10 Hal yang Membuat Penulis Pemula Merasa Galau dan Kiat Menghadapinya!

10 Hal yang Membuat Penulis Pemula Merasa Galau dan Kiat Menghadapinya!

Jika Dirasa Tulisan Ini Bermanfaat, Share Ya!

Galau itu bisa menghinggapi siapa saja, apalagi manusia yang normal seperti kita. Begitu juga dengan penulis. Ada penulis pemula merasa galau. Kok bisa?

Pada dasarnya, galau itu datang dari perasaan tidak nyaman. Sebagai penulis pemula, yah, namanya saja pemula, pastilah ada harapan ingin sukses. Ingin menjadi penulis yang sudah terkenal, semacam itulah.

Tentu, yang sekarang jadi penulis terkenal dan profesional, dulunya adalah penulis pemula juga. Bedanya, yang sekarang, sudah tidak lagi terlalu galau.

Lah, kalau galau terus, kapan menulisnya? Kalau galau terus, kapan suksesnya? Ya ‘kan?

Nah, daripada penasaran dan menjadi penulis pemula yang galau, yuk, kita simak apa saja sih penyebab penulis pemula merasa galau?

10 Penyebab

Lho, Mas, kok cuma 10 sih? Bukannya sebenarnya ada lebih daripada 10? Eits, tunggu dulu! 10 ini saja menghinggapi banyak penulis pemula kok.

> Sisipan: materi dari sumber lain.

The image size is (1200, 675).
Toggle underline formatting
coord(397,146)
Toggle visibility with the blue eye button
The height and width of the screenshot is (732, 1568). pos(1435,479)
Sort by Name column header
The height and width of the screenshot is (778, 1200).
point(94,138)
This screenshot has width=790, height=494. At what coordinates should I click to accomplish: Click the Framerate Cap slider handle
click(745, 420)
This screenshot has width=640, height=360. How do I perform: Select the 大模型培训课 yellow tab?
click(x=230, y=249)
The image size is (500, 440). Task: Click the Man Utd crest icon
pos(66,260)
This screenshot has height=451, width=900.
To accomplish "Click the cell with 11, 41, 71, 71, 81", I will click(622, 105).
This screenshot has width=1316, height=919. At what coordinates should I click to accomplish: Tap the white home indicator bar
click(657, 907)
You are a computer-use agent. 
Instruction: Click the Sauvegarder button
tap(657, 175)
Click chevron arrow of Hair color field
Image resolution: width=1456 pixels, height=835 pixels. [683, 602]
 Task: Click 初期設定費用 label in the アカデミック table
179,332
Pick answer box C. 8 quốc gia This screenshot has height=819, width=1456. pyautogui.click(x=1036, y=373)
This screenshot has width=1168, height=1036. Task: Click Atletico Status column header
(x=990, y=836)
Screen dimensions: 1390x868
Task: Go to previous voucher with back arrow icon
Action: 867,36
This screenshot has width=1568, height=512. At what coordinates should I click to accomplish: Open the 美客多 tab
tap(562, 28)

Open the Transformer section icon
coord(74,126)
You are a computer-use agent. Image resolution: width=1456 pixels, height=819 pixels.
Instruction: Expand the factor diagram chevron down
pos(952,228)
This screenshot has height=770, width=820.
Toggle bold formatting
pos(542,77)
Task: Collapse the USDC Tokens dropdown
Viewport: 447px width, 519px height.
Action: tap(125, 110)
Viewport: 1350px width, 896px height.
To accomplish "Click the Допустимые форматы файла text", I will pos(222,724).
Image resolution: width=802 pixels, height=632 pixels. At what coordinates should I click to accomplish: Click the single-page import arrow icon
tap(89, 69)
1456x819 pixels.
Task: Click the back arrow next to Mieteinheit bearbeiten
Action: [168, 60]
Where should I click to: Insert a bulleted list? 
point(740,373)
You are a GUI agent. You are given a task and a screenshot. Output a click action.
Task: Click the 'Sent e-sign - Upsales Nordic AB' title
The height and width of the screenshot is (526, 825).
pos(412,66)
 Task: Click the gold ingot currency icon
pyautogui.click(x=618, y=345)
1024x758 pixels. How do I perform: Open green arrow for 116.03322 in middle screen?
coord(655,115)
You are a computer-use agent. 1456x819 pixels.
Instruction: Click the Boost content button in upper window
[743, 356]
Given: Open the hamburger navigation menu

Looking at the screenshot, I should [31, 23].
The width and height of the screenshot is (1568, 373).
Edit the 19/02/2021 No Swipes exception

Tidak percaya, kita mulai dari poin pertama:

  1. “Tulisanku sudah bagus atau belum?”
  2. Teori yang kugunakan sudah benar atau masih salah?”
  3. “Kalau menerbitkan buku, pakai uang apa tidak?”
  4. “Kalau ke penerbit/PH nanti, ketemu siapa?”
  5. “Kirim naskahku ke mana ya?”
  6. “Naskahku kok mirip-mirip dengan yang sudah ada di pasaran?”
  7. “Kayaknya aku mesti berguru nih biar pede!”
  8. “Duh, kok aku nggak bisa bikin gaya bahasa seperti penulis itu sih?”
  9. “Kenapa tulisanku nggak selesai-selesai ya?”
  10. “Kok tulisanku jadi ke mana-mana sih?”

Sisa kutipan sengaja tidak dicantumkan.